++++ Source data ++++

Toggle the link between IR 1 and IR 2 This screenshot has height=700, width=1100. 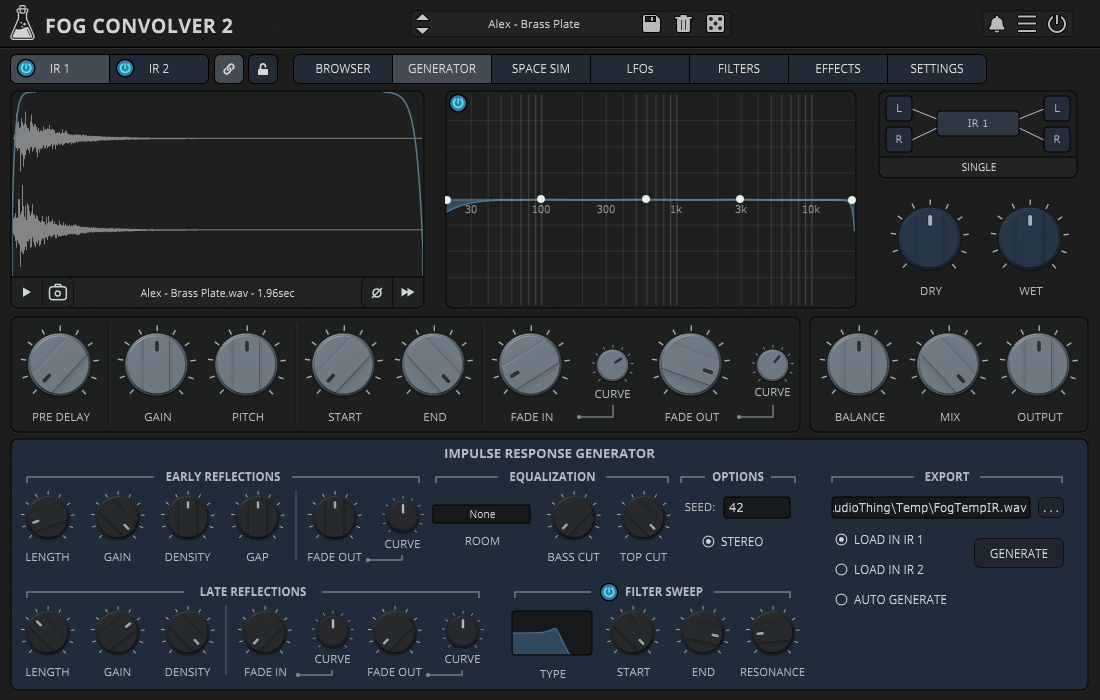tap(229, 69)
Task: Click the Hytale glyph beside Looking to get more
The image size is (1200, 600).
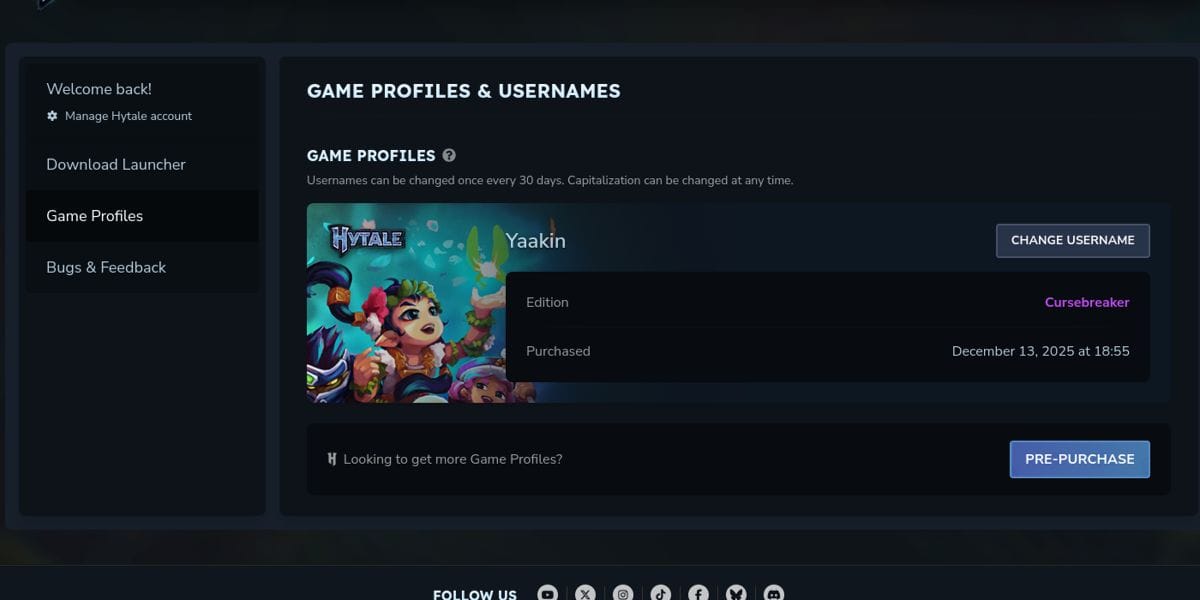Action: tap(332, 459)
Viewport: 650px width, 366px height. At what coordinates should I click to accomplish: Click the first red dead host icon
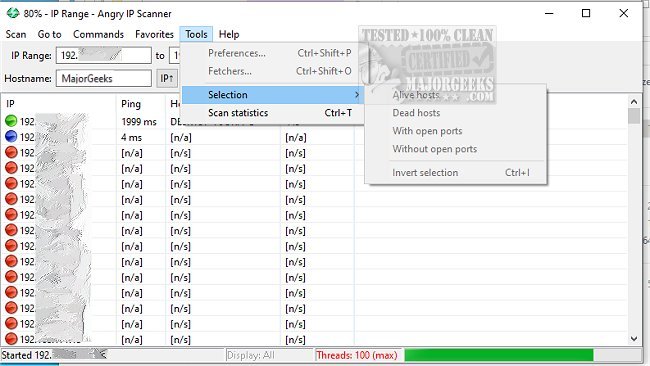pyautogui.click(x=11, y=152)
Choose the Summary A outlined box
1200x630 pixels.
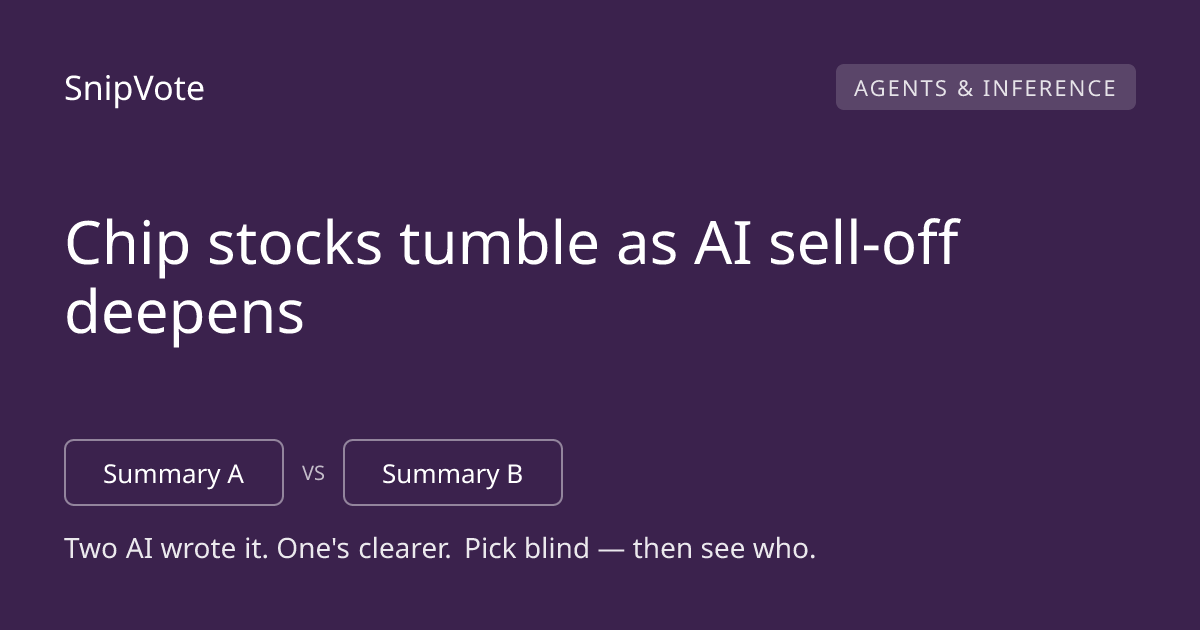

++++

_To do_.
All that is needed here is the run of lines from the one containing "The image size is (1200, 600)." through the end of the material above, reproduced exactly and without pictures.

_Response area_.
The image size is (1200, 600).
Action: tap(332, 459)
Viewport: 650px width, 366px height. At what coordinates should I click to accomplish: Click the first red dead host icon
pyautogui.click(x=11, y=152)
Choose the Summary A outlined box
1200x630 pixels.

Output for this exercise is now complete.